Challenge: Update the records below, starting with the line that contains "You are a GUI" and going on through the end of the records: give these lines again with "text field" replaced by "input box" and everything else unchanged. Leave the pictures out of the answer.

Data entries:
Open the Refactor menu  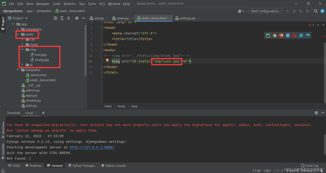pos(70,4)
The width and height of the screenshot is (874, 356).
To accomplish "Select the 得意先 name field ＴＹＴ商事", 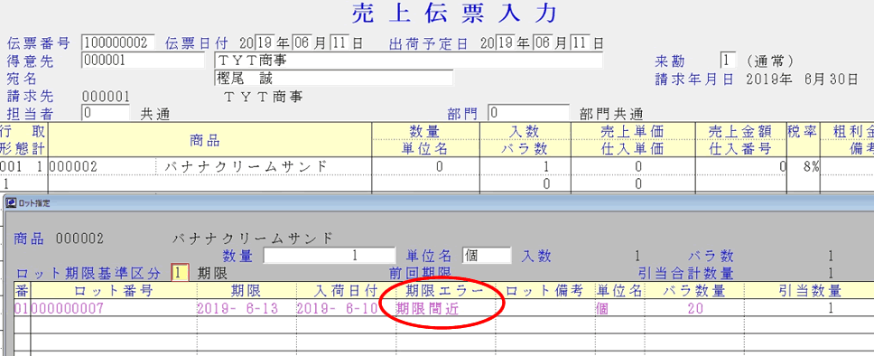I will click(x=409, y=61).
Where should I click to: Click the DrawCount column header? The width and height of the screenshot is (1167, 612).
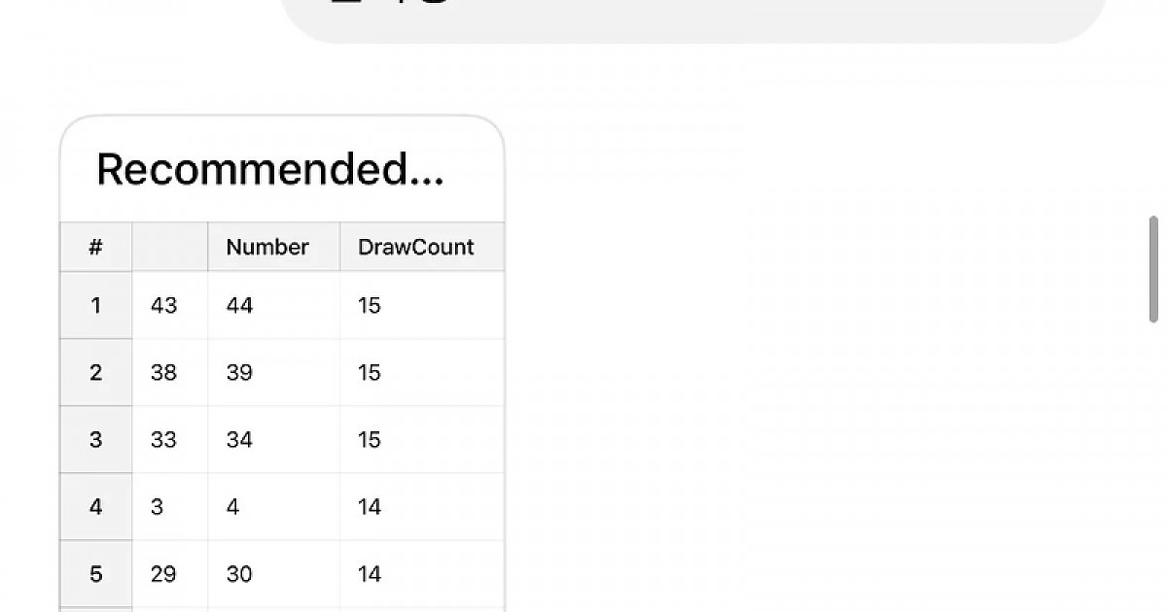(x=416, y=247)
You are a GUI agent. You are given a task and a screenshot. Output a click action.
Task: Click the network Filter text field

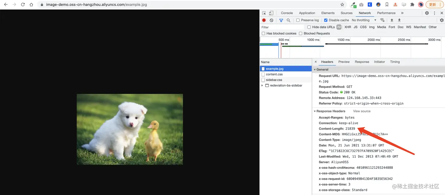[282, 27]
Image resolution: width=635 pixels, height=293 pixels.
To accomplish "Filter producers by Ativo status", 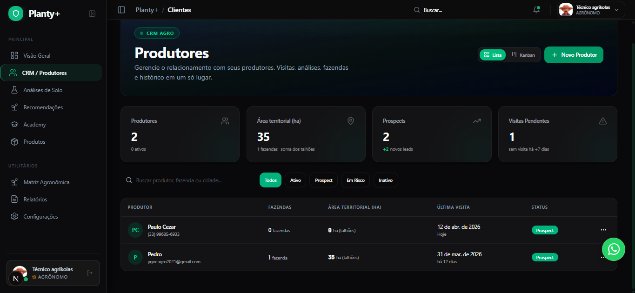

Solution for this task:
You are a GUI agent. You are given a task and a screenshot. Output a click action.
Task: Click the network Filter input box

[282, 27]
Image resolution: width=635 pixels, height=293 pixels.
To accomplish "Filter producers by Ativo status", 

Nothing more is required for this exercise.